Swimming pool water is never hygienic, I took mine swimming from being 12 weeks old, they definitely swallowed water. You take a risk every time you go to be honest.

Speak to your partner about it, explain how you feel. But please stop blaming your MIL.

Eh? It was the MIL who did it. Yes her DH should have stopped her, but why is the MIL blame free?

dairydebris · 13/12/2024 12:30

Rough and tumble is for a 5 year old not a 5 month old. Your baby doesn't probably even have sufficient neck control to stop this. Absolutely awful.

I can't believe you watched this happen and didn't stop it. Never allow MIL to swim with your baby again. And I'd also reflect on why you needed others opinions on this. Just seeing it should have been enough.

Pendeer · 13/12/2024 14:04

@magicalmrmistoffelees the OP watched her do it twice, said nothing. Then her Dp admits his Mum does it every time. Only the OP has an issue with this bit it is something for them to sort out as parents. MIL does it with the full blessing of her son, the baby's Dad. He is an equal parent.

MIL parented in a different time. When I was a child we had no seat belts in the back of the car never mind car seats. Smacking was perfectly acceptable and happened to me. My Mother would say she raised us well. I parented completely differently. I understand that even today people parent their children differently to one another, MN is testament to that.

This is an issue for OP and her DP to get on the same page about parenting.
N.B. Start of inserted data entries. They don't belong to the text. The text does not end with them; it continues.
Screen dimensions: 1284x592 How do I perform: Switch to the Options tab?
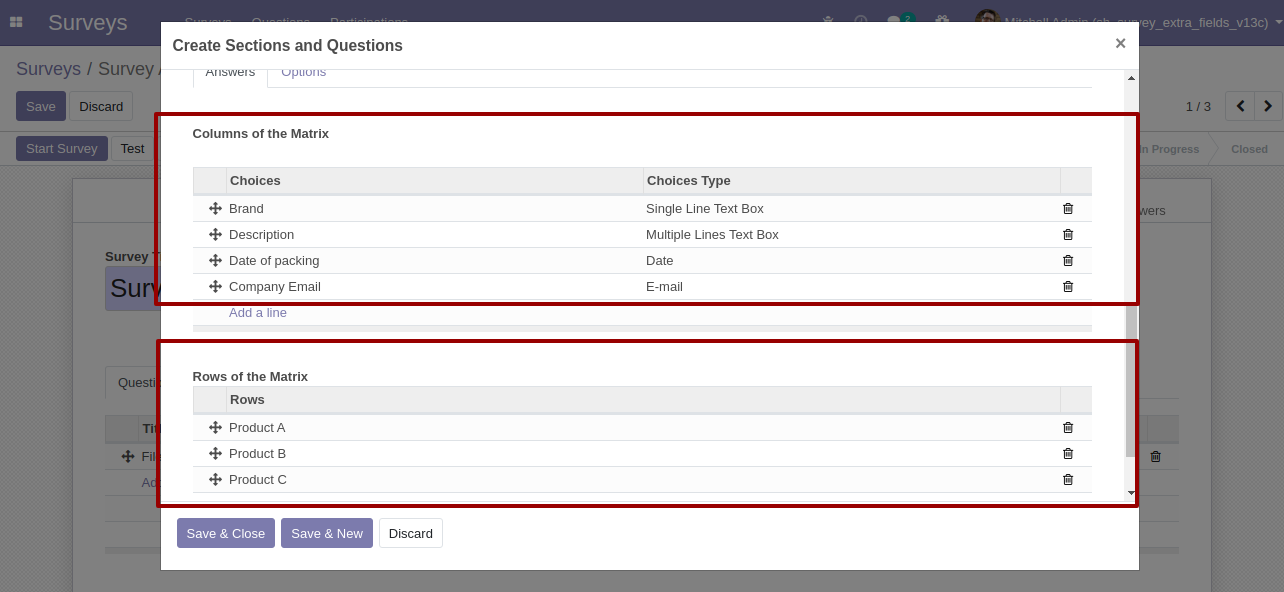(x=303, y=73)
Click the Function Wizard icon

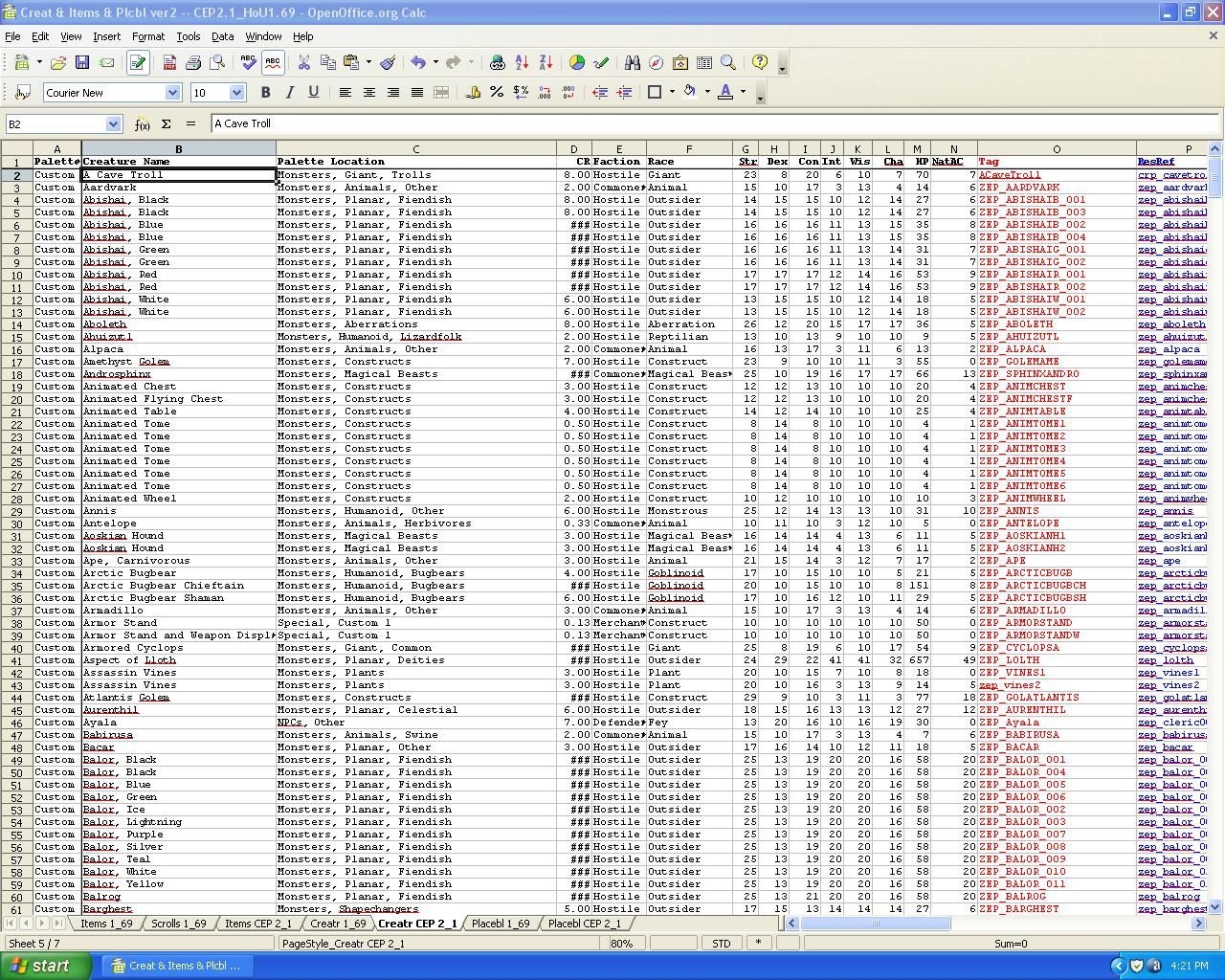143,123
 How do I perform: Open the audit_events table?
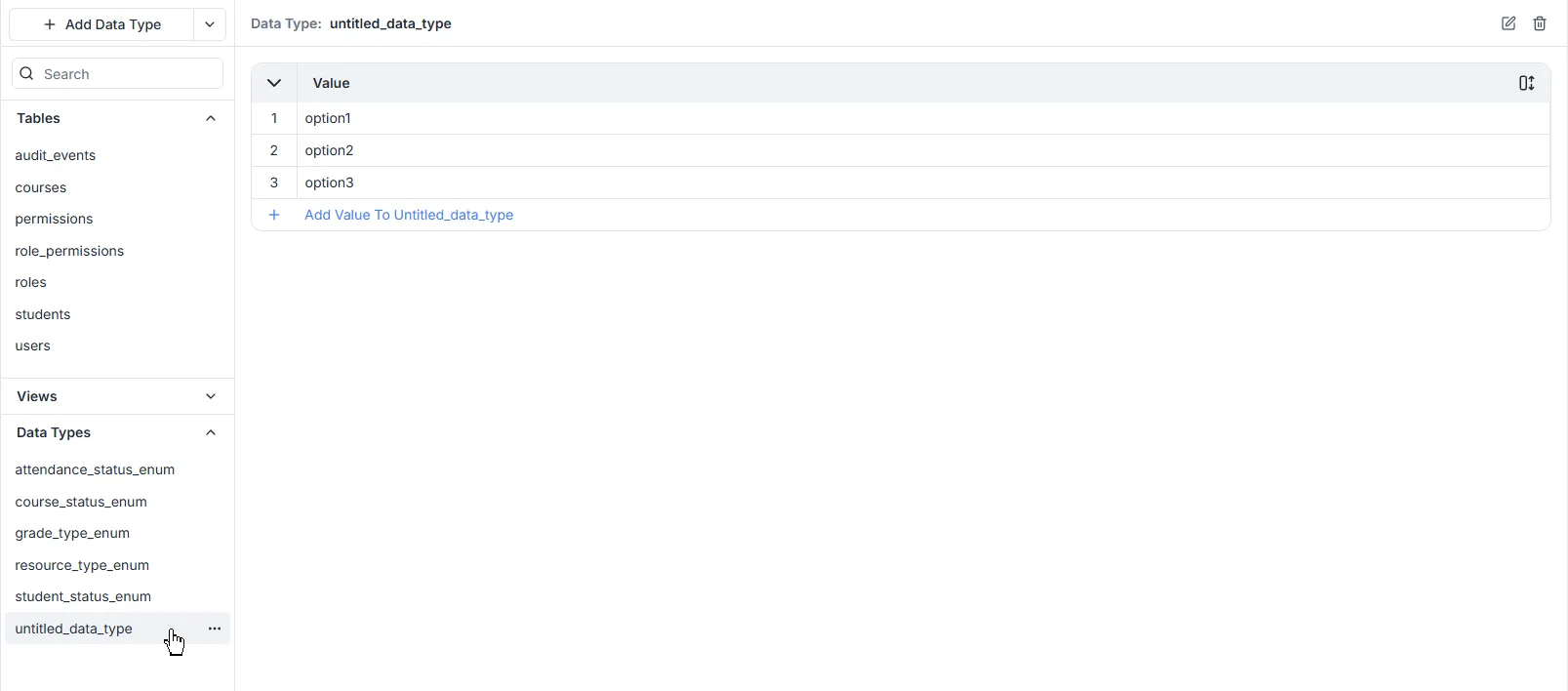click(x=56, y=155)
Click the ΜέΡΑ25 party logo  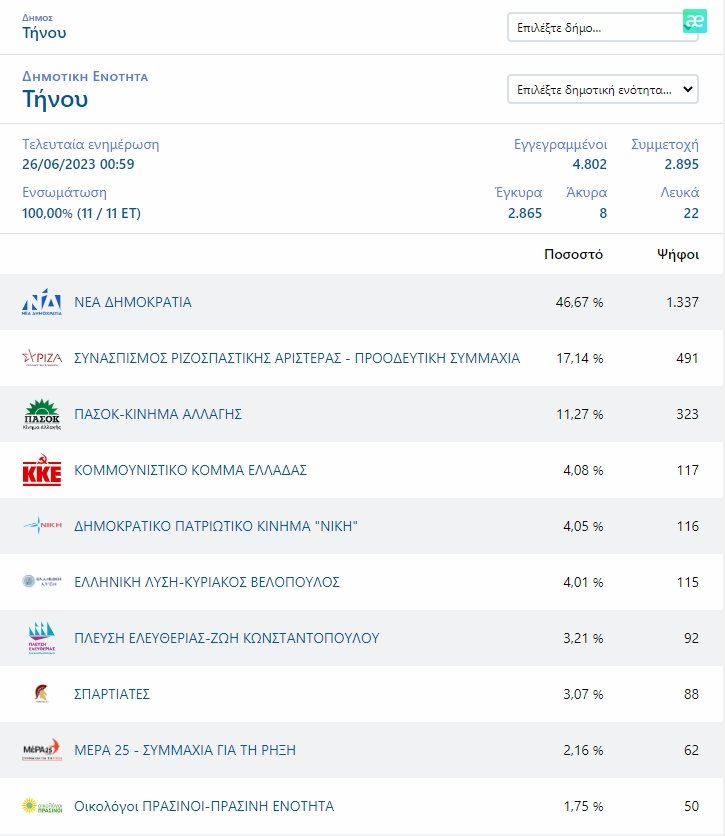42,750
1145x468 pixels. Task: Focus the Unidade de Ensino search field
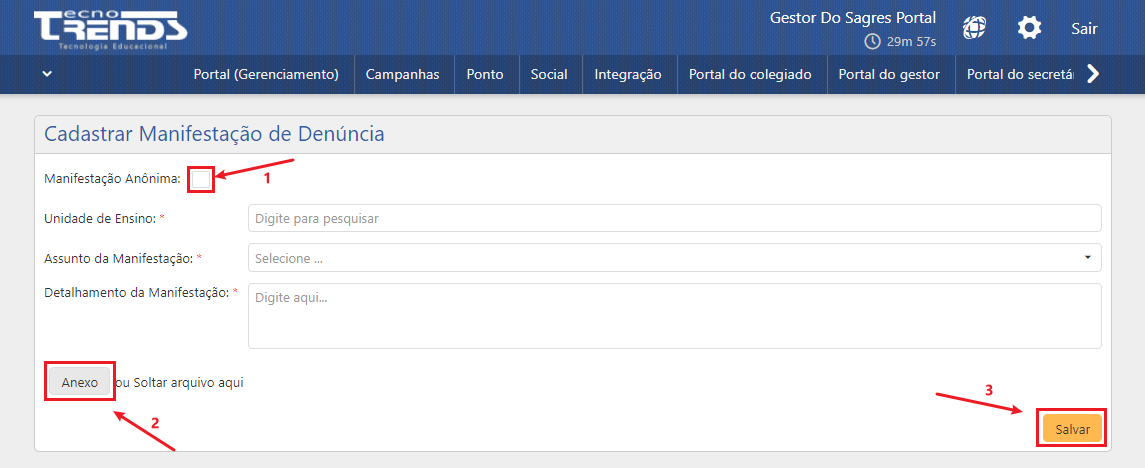(x=674, y=218)
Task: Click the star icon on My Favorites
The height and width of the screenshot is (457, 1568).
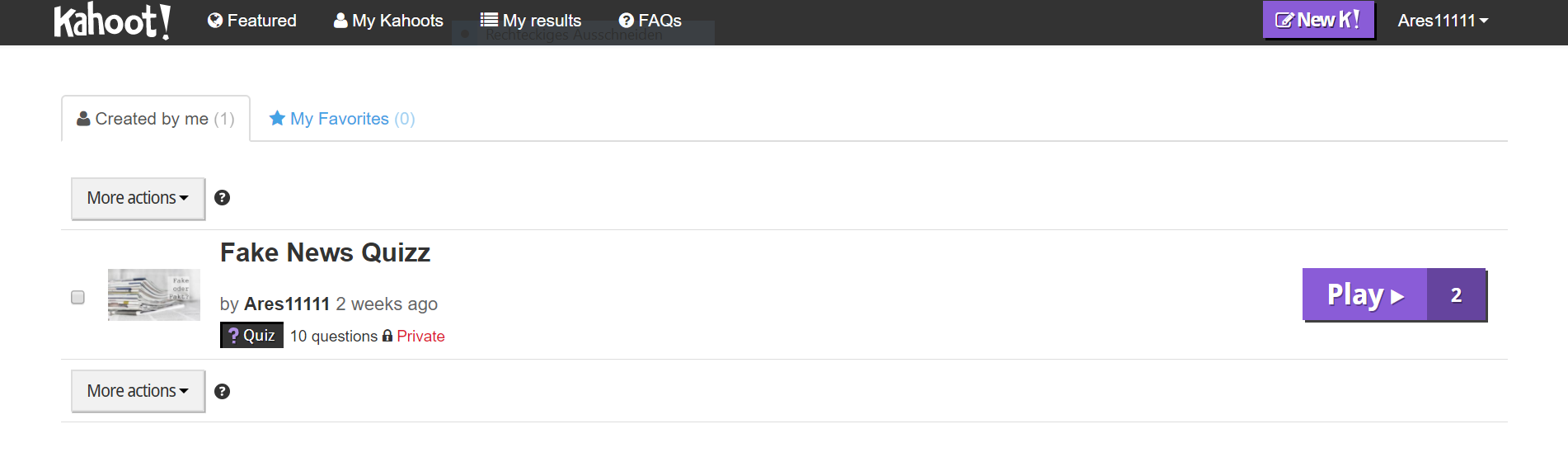Action: pyautogui.click(x=277, y=118)
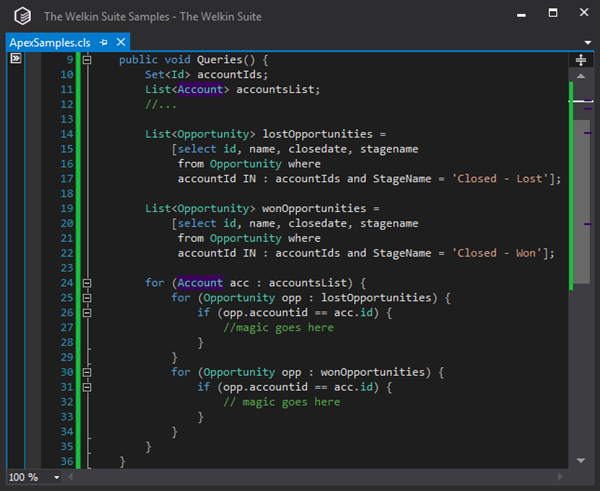The height and width of the screenshot is (492, 600).
Task: Click the split editor handle above scrollbar
Action: click(x=581, y=60)
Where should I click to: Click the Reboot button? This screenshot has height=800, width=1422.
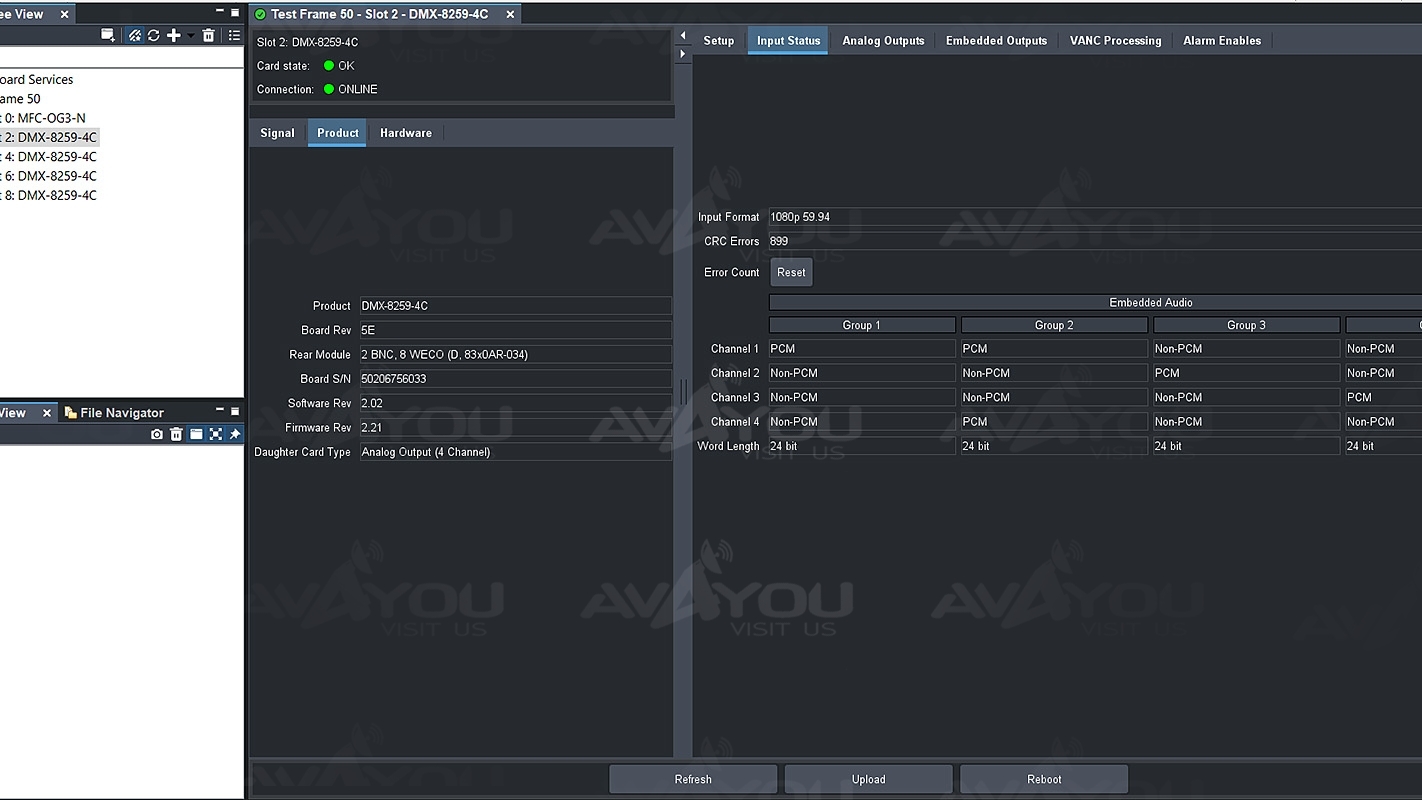coord(1044,779)
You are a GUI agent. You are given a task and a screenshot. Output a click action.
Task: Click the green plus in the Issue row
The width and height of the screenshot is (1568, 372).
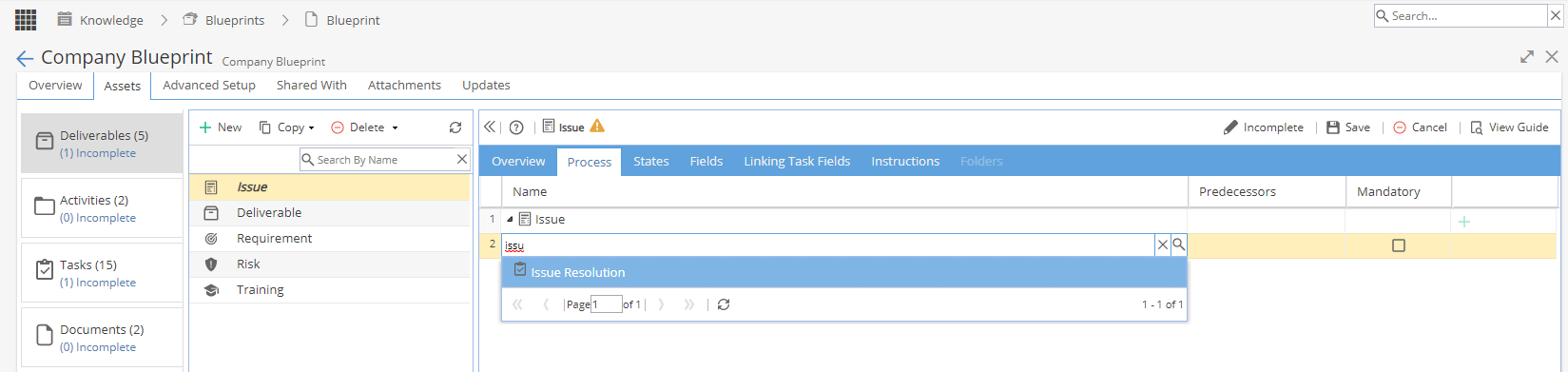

Of course a baby is going to get water in their mouth when in a swimming pool. Should the MIL tip her backwards? I would say probably not although the child isn't distressed at this. The parents need to agree on what is acceptable and present a good united front.

Kths · 15/12/2024 19:06

Is this being done with an instructor present or is she just doing it

i know dunking babies under 1 is a swimming lesson technique as there are airways are different at that age however it needs to be done with an experienced instructor who knows what they are doing

however bottom line is this, she’s your baby if you don’t like it don’t let her do it

Kths · 15/12/2024 19:06

I wondered if the mil had misunderstood the technique as you are meant to fully submerge

DPotter · 15/12/2024 19:10

Advice may have changed in the 25 yrs since I took my DD swimming, but a question for you - has your DD had all her jabs ? The advice back in my day was not to take babies swimming until they'd had all their 6 month or so jabs.

I'd get you DD signed up for baby swimming sessions and in the meantime no more swimming with granny

kiwiane · 15/12/2024 19:16

Step up and protect your child or it’s you who’s being negligent!

goldencabbage · 15/12/2024 19:18

Why is she trying to drown your child?